# Work to complete
Once you reach the line containing "You are a GUI" in the data below, restate each line word for word up to and including the one containing "Image resolution: width=2018".

# Source material
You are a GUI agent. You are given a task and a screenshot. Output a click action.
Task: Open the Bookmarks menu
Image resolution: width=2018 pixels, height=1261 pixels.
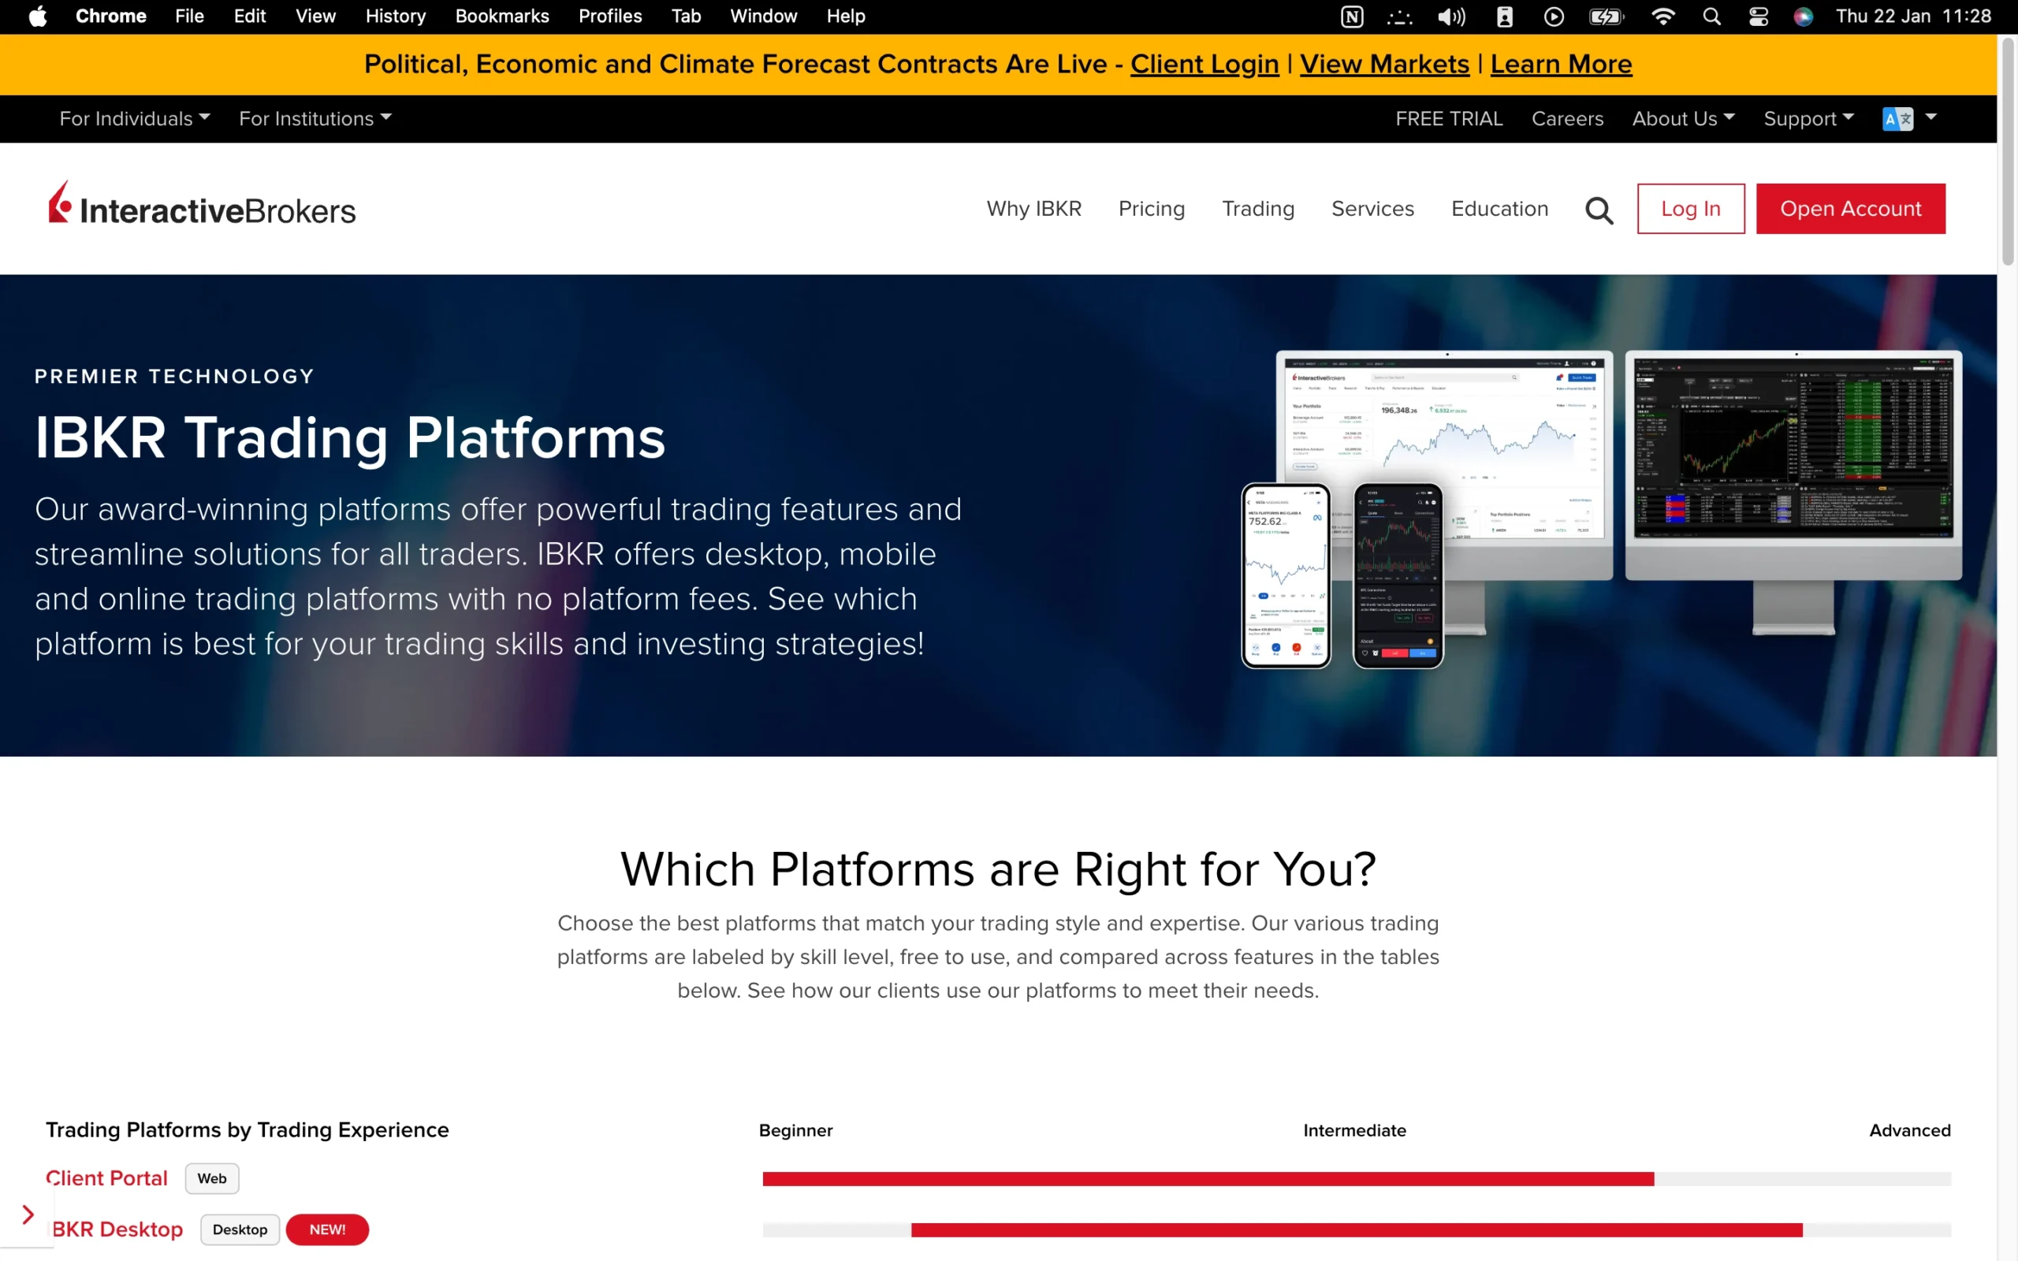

==

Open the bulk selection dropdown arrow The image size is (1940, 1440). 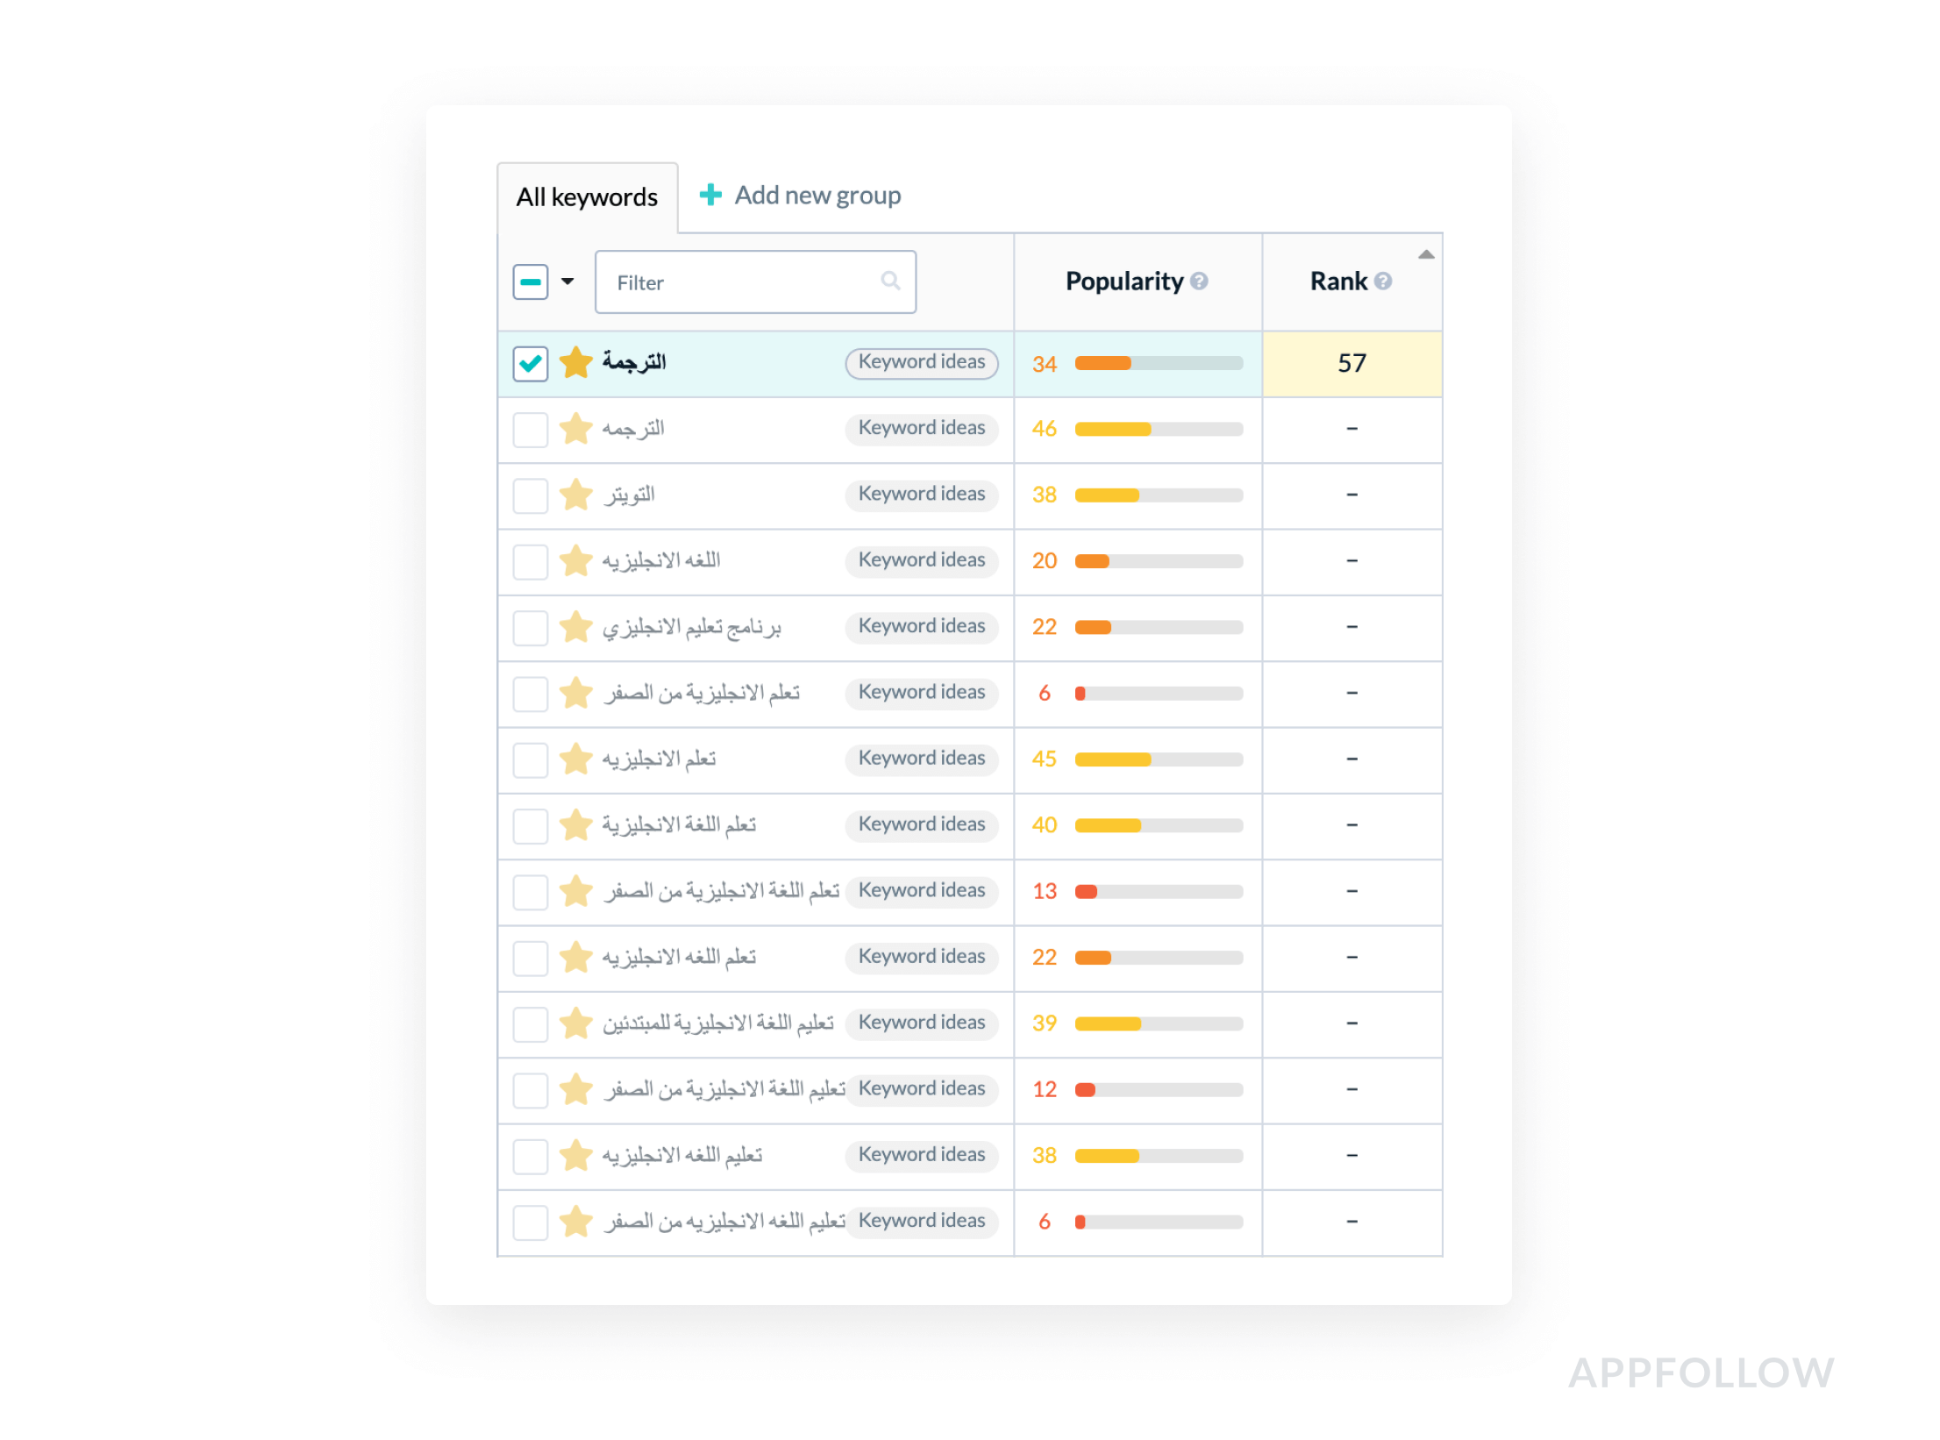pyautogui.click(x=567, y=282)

...

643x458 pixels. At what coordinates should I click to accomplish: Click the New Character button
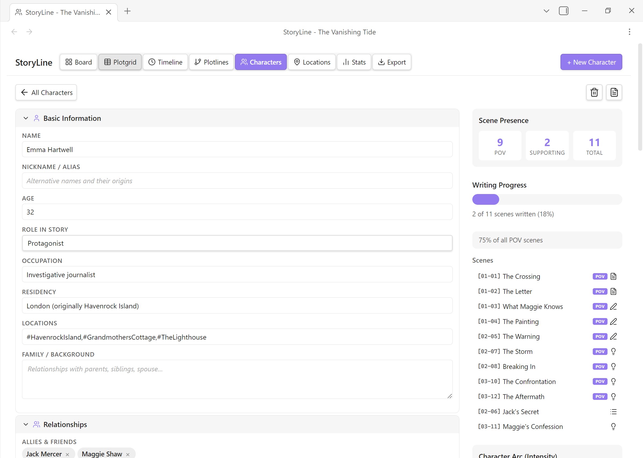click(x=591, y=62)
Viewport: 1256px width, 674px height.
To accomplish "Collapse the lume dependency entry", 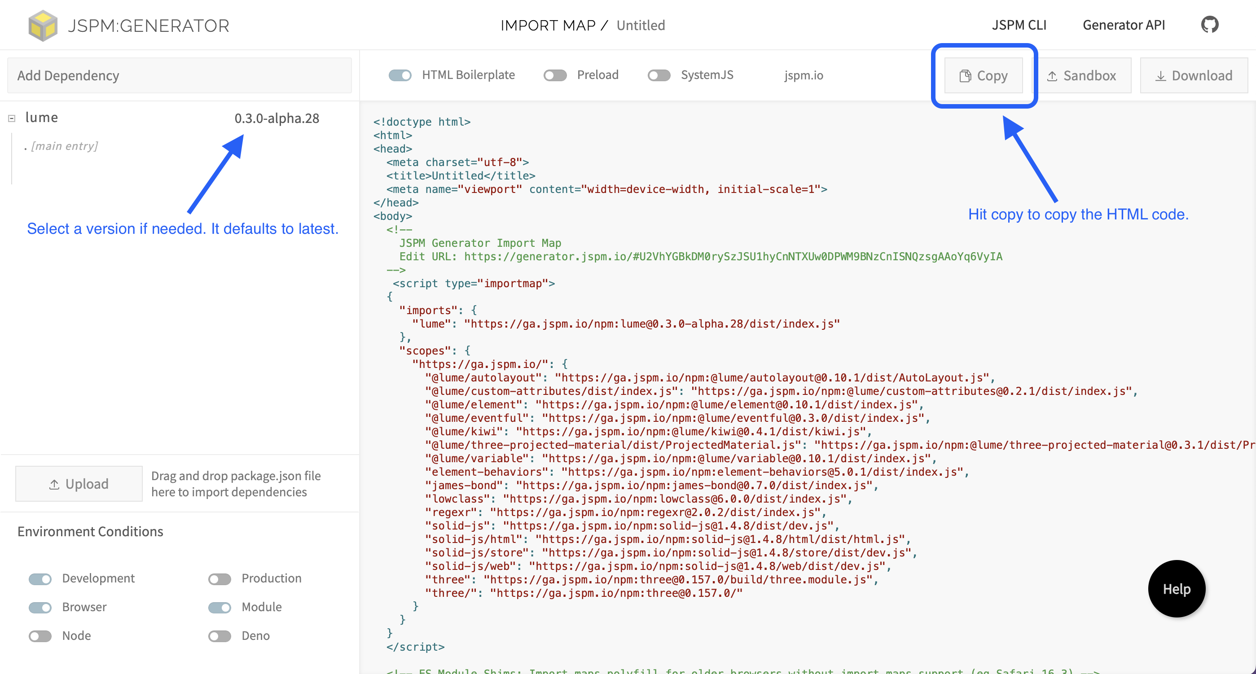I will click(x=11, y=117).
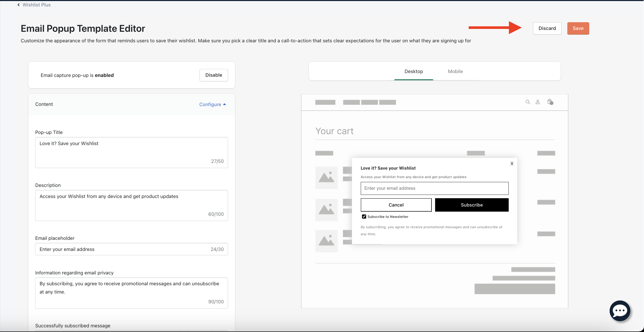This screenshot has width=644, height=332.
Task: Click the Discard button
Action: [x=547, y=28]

# Worked solution
You are a GUI agent. You are given a task and a screenshot. Output a click action.
Task: Open the Bookmarks menu
Image resolution: width=2018 pixels, height=1261 pixels.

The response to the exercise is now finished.